Here's a gate with round towers for you then JFrazierjr.

----------


## Vorhees

Thanks heaps for these , being a Novice at this things like this help heaps and inspire. Im throwing some rep your way too.  :Smile:

----------


## Ramah

First city icon in the new style. Outline and quickly shaded version. I plan on doing at least a half dozen different ones so the next post will be when I've finished them all.

----------


## Ascension

Good stuff.  Keep em comin.   :Smile:

----------


## Locution

This stuff is pure gold!

----------


## jfrazierjr

> First city icon in the new style. Outline and quickly shaded version. I plan on doing at least a half dozen different ones so the next post will be when I've finished them all.


I am waiting with baited breath for more since I have need of a few more city/town symbols in this style for my Baldimar map.

----------


## Ramah

> I am waiting with baited breath for more since I have need of a few more city/town symbols in this style for my Baldimar map.
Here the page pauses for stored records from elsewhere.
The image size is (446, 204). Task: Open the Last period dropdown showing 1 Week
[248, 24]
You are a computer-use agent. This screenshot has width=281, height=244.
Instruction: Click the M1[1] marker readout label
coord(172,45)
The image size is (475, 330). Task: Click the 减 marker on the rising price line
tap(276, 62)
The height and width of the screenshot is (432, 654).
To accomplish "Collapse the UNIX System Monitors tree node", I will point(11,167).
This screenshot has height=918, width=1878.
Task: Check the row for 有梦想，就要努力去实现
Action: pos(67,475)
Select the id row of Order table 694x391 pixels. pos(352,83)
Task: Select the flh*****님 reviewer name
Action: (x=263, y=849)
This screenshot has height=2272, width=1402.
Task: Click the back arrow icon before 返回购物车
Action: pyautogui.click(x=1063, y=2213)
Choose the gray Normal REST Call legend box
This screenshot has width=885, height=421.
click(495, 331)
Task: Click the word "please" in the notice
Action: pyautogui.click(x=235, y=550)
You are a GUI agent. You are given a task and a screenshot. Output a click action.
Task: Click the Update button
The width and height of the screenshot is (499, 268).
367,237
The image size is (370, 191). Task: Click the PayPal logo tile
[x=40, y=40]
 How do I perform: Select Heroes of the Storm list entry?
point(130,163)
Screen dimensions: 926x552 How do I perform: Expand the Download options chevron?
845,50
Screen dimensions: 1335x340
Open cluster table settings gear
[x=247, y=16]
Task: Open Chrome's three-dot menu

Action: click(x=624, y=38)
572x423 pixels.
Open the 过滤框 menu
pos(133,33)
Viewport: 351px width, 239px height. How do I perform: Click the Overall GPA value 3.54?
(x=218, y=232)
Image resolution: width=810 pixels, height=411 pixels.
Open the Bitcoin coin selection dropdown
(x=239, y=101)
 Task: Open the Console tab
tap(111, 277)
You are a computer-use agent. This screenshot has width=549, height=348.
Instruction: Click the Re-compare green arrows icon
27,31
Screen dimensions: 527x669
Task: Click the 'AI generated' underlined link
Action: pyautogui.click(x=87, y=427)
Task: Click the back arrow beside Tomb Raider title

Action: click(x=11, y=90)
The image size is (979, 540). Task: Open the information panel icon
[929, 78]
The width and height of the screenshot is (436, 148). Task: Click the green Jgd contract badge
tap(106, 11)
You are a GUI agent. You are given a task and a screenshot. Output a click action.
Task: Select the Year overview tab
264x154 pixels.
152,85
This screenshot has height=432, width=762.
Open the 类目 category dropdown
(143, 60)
Hehe. Ok, I'll try and get some done for tonight. I did one with a wall around it and I wasn't happy with it so I ended up spending hours fiddling with the damn thing, trying to get it better. In the end I just got sick of doing that particular icon, went looking for something else to do and got sucked in to doing Tear's tutorial.  :Smile: 

Anyway, it won't take me long at all to whip us some more icons similar to that other city one.

----------


## jfrazierjr

Thanks Ramah... I am in no specific hurry or anything, just kind of itching to finished this damn thing up since I already went over the one year mark...lol

----------


## rdanhenry

If you're itching to make more, I'd love to see some ruins matching the rest of these.

----------


## Ramah

Ok, sorry that there isn't much to show here but as soon as I settled down to get some done I was constantly interrupted. Ah well, I'll do some rough shading on these and rattle some more off tomorrow afternoon when I should get plenty of time.



I also managed to get these done, which have been on my to do list for a while now.



I'll do a few more thinner ones and also some square towers to finish off the tower collection for now.

Oh, and I'll see about getting some ruins done Rdanhenry.

----------


## Ramah

Oh, and as I haven't posted these already I may as well do so now before I trot off to bed.

The first is the outline of the churches I did. I've cleaned this up a lot and fixed some issues with it being a little warped.



The next one is a few more castle variations. I thought I had done another with the fairytale castle plonked directly in the square-towered wall but I guess not. That's another on my to-do list.



Once I've done some more city icons and shaded them then I'll re-upload a brush pack. Maybe it would be better to upload two so the outline brushes can be kept separate. I do intend to shade all the outlines by the way.

----------


## Gandwarf

This stuff really is pure gold. Thanks!

----------


## DevinNight

great job. having a whole library of these brushes and objects is great. Sharing them with everyone is also great.

----------


## Ascension

That gets me to thinking, maybe you might want to do a tut for helping people build up their own brush/stamp libraries...like what sort of things they're going to need, keeping perspectives aligned, stuff like that.  It's one thing for us all to take your stuff and use it but then all of our maps look the same so if we could do our own then we each get to add our own flavor.  Sure, not everyone is an artist but for those of us who are I think that could be quite handy.

----------


## Ramah

You're probably right, Ascension but I'm sure someone else could write such a tutorial better than me. I've just been thinking about it and I'm just not sure how much I could write about it. I might give it a crack later and see if I can write enough content to make it worthwhile.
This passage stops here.